Here in the office, summer is when we try to relax a little, draw breath and catch up with the things for which there isn’t normally time. This year Jennie and Anna are further improving the website and putting on to the index our entire archive of contributions to past issues, so if you are a subscriber, any piece we’ve ever published will soon be available for you to read. Meantime we two will be settling down to some quiet reading in our search for unusual and outstanding memoirs to add to the list of Slightly Foxed Editions. We always welcome your suggestions, so if you have a favourite memoir that is now largely unavailable, do get in touch. There are plenty of forgotten memoirs out there we find, but few have that indefinable voice that makes them unique, and it’s a real joy when we come across one.
This summer’s Slightly Foxed Edition, by our old friend Eric Newby, certainly has that individual voice. Love and War in the Apennines (see p. 13) fills in the part of the Newby story that preceded his marriage to Wanda and his brief career in the fashion business which he described so hilariously in Something Wholesale (SFE No. 41). Here Newby is an escaped prisoner-of-war in the mountainous Apennines after the Italian government’s surrender to the Allies in 1943. Italian peasants risk their lives to shelter him, and it’s here that he first meets Wanda, with whom he falls in love, and whose Slovene family help him to escape. The extraordinary story is told in Newby’s endearingly jaunty style, but there is no question, as he admits, that the trauma of this experience affected him for the rest of his life. A must for Newby fans, and a treat in store for anyone who hasn’t yet encountered him.

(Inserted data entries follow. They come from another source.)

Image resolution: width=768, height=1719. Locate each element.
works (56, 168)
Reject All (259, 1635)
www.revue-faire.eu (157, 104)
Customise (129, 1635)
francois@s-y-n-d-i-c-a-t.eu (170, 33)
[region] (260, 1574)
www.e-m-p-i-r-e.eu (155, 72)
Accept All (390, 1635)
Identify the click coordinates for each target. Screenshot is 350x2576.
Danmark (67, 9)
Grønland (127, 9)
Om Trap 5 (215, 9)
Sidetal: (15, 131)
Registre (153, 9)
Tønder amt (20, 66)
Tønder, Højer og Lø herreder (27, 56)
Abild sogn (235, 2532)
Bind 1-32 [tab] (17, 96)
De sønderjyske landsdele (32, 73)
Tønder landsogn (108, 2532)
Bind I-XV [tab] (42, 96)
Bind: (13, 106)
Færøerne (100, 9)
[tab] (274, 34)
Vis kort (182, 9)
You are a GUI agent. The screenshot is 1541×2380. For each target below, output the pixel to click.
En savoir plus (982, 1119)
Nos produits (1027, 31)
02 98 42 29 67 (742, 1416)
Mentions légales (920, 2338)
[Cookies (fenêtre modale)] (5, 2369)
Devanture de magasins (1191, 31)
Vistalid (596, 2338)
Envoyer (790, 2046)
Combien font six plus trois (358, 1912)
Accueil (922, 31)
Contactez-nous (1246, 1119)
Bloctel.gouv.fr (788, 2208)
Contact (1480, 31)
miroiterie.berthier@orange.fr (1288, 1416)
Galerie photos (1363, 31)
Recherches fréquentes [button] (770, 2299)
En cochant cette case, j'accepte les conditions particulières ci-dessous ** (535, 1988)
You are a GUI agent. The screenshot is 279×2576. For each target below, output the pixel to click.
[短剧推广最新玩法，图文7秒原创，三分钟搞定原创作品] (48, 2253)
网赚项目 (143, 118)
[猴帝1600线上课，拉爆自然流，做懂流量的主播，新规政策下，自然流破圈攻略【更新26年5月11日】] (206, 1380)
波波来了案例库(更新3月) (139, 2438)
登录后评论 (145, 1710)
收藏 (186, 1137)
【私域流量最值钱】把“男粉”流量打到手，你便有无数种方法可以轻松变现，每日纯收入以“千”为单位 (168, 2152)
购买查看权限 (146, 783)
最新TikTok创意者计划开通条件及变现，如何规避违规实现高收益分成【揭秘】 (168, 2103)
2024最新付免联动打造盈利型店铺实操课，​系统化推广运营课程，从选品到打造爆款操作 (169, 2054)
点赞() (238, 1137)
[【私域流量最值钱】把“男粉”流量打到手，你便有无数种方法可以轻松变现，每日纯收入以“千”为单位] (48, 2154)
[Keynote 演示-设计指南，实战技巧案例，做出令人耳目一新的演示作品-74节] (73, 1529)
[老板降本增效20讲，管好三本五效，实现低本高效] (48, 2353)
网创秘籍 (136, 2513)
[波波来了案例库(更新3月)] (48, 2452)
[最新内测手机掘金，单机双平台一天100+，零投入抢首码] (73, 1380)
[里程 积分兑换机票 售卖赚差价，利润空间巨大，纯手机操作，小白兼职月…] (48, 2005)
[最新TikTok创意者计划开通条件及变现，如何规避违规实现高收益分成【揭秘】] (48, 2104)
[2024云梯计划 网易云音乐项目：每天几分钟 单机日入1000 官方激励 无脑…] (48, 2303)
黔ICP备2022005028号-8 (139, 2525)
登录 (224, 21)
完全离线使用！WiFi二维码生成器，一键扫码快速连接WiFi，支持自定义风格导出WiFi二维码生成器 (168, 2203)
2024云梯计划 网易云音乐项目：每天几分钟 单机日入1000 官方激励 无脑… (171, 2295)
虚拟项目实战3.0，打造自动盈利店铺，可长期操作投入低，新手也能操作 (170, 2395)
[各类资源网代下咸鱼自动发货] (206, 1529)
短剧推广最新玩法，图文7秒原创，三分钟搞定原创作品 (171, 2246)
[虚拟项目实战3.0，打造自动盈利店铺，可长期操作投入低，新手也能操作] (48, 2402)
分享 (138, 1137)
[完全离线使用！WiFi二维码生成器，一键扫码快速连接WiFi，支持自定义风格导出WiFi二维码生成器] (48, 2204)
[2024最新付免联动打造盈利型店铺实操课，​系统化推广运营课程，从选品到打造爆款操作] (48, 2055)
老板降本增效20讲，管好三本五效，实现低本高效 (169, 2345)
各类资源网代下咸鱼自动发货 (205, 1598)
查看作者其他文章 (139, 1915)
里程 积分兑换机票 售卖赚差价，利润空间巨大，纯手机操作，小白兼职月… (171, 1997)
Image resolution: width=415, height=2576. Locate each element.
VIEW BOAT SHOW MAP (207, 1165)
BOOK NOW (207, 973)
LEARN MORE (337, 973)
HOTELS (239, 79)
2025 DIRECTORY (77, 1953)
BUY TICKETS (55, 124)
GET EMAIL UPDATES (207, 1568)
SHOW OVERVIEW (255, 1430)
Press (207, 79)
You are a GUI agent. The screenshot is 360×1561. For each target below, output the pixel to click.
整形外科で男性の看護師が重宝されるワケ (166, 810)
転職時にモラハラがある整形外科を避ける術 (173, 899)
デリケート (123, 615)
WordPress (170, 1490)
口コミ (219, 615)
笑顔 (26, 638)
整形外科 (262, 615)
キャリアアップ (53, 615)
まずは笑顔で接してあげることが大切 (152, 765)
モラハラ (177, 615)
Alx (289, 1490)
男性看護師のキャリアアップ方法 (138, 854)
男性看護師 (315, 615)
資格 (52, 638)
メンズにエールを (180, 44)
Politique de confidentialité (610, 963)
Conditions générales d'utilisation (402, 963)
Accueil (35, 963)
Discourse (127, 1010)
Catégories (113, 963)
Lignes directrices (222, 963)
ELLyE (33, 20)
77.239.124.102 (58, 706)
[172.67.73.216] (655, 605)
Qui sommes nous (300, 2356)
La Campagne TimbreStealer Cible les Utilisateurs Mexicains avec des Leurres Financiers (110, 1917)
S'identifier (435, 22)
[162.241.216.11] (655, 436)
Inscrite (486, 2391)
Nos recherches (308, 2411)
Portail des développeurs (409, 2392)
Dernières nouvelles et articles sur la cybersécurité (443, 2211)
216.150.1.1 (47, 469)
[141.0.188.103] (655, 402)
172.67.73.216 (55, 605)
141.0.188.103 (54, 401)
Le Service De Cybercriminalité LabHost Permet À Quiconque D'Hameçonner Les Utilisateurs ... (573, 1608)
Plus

We’re also looking forward to sharing with readers young and old the first two of Rosemary Sutcliff’s great quartet of children’s novels set in Roman Britain: The Eagle of the Ninth, The Silver Branch, Frontier Wolf and The Lantern Bearers, some of which have long been difficult to find. Many of you will have read them as children: reading them as adults we found ourselves entirely lost again in the haunting atmosphere Sutcliff summons up of the last days of a great empire in this cold British outpost far from Rome. They bring a lost and fascinating world tangibly alive, and we couldn’t put them down. We’ll be reissuing the first two as SF Cubs this autumn, and the other two in September 2020, and we can take advance orders for all of them now.
On 15 June our eighth podcast, in which we’ll be discussing the art of travel writing, will be available – like the previous seven – via our website, or any other means you choose. We’re delighted that so many of you have written to tell us how much you enjoy the podcasts. After initial nerves at actually being ‘on air’ we are enjoying them too, opening another window between us and you, and introducing you to more of the life of Slightly Foxed and the people who contribute to it. We hope the podcasts will introduce some new readers to SF too, so if you are enjoying them, please do put the word about.
A new batch of our popular clothbound SF notebooks is also now available. There is a choice of two colours, our attractive signature duck-egg blue and an elegant pale mushroom. They both come, as before, in two sizes: the larger one the size of Slightly Foxed itself, and the smaller the size of the Slightly Foxed Editions.
And finally, congratulations to the winner of our writers’ competition T. M. Delaney who lives in Orkney. He will receive a prize of £250, and we look forward to publishing his piece soon.